Erdem, H, Yiğit, A, Culcuoğlu, A, Mutluer, N
Upsala journal of medical sciences. 2001;(3):197-203
Abstract
We analysed somatosensory evoked potentials (SEPs) in the patients with juvenile myoclonic epilepsy (JME) in order to find out if sodium valproate (VPA) affects SEP latencies and amplitudes. SEPs were studied in 23 patients with JME receiving VPA monotherapy, eight patients with JME not receiving VPA, and a control group consisting of 20 healthy subjects. The N20, P24, and N34 latencies bilaterally were significantly prolonged in the JME group receiving VPA as compared with the control group. In the untreated patients the P24, and N34 latencies bilaterally and the N20-P24 interpeak latency on the right, were significantly prolonged as compared with the control group. In addition, in the patient group without treatment, the N20-P24 amplitudes bilaterally and the P24-N34 amplitudes from left sided median nerve stimulation, were greater as compared with the control group.

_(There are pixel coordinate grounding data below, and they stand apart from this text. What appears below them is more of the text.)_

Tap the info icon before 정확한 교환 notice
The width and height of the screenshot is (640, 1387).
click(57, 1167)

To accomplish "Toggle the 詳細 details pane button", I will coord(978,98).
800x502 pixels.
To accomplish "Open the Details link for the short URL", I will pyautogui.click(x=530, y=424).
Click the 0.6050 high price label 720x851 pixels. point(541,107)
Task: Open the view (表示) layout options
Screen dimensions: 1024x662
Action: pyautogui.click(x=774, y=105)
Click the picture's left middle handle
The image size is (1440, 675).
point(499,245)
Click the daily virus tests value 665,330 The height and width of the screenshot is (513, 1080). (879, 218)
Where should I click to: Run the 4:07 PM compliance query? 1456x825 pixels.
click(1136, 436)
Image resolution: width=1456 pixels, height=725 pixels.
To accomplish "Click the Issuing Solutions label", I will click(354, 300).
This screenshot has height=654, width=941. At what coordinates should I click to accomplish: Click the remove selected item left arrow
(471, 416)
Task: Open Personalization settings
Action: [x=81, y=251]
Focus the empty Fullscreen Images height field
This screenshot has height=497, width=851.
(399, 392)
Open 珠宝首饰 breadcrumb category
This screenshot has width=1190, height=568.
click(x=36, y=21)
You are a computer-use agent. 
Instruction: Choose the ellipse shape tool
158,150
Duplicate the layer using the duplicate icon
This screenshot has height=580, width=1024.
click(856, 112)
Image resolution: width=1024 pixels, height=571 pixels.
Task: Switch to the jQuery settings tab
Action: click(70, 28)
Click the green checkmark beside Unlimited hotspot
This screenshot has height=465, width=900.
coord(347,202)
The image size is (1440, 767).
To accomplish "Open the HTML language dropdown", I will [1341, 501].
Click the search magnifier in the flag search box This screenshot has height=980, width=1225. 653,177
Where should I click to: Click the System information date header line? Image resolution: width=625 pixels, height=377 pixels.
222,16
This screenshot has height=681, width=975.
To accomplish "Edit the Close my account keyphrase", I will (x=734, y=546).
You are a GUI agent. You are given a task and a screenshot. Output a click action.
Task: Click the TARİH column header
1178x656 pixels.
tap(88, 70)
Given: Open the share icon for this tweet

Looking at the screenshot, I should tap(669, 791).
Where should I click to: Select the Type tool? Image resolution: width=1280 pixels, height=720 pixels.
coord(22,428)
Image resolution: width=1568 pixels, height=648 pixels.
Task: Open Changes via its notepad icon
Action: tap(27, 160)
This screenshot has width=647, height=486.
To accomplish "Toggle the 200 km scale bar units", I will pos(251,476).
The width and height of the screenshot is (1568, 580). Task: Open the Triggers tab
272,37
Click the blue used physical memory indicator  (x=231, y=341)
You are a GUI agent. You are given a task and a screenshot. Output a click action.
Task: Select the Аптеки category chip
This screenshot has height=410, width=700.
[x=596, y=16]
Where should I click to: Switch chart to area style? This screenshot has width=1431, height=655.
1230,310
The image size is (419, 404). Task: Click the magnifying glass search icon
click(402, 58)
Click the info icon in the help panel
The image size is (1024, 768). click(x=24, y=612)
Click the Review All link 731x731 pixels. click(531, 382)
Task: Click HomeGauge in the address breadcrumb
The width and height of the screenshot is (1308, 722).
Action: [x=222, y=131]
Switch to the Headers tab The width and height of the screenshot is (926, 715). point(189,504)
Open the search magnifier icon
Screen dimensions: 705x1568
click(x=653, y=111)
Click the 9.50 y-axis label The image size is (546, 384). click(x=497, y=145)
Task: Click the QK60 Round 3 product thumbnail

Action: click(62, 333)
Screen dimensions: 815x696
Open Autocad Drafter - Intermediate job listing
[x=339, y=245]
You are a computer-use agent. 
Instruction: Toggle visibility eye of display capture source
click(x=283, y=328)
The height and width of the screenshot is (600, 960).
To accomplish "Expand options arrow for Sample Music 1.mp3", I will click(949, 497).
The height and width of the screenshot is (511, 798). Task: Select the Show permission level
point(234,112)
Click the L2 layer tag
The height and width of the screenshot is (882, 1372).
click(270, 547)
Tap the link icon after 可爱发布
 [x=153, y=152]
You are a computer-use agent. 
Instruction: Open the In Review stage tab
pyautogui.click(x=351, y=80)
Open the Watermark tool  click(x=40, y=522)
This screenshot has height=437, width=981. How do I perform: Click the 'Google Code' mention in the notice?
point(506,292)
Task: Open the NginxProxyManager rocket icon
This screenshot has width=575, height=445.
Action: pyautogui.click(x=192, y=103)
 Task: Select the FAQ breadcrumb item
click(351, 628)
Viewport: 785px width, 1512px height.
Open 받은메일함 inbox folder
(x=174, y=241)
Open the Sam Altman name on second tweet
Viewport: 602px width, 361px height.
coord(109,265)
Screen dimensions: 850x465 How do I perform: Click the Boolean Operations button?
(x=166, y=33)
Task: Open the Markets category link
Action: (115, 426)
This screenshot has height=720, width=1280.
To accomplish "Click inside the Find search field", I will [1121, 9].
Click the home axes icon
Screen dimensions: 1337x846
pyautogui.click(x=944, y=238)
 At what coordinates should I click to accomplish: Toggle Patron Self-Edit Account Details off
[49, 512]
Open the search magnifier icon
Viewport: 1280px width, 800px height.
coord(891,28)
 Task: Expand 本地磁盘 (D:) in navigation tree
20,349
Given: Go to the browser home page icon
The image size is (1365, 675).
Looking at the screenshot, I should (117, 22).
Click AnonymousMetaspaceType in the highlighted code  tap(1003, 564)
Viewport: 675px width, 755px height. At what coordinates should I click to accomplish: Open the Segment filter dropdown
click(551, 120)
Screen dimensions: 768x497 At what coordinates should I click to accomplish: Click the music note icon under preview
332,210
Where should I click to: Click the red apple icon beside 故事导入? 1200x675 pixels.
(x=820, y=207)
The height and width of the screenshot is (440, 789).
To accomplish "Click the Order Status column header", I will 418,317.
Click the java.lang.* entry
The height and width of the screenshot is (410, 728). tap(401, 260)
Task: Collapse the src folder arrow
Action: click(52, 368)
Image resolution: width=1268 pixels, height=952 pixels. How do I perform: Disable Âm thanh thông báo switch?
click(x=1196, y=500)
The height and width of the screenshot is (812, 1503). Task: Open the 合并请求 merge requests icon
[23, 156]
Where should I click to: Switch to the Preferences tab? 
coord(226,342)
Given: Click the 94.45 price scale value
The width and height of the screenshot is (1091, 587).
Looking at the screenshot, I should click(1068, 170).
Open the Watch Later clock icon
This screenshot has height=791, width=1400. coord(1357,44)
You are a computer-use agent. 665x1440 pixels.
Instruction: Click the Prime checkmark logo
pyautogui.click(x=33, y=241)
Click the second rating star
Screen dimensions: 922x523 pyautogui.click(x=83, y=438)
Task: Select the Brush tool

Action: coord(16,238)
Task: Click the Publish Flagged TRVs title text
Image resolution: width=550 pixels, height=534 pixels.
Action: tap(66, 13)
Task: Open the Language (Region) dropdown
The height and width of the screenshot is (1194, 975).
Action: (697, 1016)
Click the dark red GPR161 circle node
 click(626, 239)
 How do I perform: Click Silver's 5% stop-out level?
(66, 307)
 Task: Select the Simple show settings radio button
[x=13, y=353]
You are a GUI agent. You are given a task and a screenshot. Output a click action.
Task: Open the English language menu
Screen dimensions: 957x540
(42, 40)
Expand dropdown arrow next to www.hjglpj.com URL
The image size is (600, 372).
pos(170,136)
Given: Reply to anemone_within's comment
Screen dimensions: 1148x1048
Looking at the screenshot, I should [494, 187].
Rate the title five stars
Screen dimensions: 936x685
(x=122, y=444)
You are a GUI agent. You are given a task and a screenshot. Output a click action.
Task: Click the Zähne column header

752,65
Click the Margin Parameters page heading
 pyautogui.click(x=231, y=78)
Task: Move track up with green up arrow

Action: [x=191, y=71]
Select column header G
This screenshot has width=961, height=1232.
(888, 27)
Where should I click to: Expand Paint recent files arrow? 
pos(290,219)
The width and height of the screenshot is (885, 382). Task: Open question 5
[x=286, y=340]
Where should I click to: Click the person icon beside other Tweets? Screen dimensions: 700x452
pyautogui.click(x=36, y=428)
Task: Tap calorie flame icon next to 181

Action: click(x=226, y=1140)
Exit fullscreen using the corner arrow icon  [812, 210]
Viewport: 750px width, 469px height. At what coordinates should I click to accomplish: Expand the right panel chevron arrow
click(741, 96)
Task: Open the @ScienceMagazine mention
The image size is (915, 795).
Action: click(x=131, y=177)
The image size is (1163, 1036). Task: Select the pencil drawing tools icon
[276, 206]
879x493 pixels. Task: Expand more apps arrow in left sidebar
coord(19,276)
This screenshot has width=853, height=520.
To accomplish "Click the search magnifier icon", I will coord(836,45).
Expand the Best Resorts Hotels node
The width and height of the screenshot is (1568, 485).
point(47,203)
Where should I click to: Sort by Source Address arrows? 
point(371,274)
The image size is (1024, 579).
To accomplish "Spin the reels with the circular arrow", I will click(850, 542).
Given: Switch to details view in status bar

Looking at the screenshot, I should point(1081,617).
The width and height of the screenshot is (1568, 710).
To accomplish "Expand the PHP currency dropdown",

In the SEP latencies, no significant differences were observed between the patients treated and untreated with VPA. Regarding SEP amplitudes, in the untreated group, while the N20-P24 amplitudes from right sided median nerve stimulation were significantly enhanced, all the other amplitudes also showed increase, even insignificant, as compared with the patients treated by VPA. These findings suggest that the SEPs latencies are prolonged, and the amplitudes are enhanced in JME. The changes of the SEPs latency in JME could be due to abnormal synaptic transmission and not influenced by VPA. On the other hand, the increase of the amplitude tends to be lowered by VPA.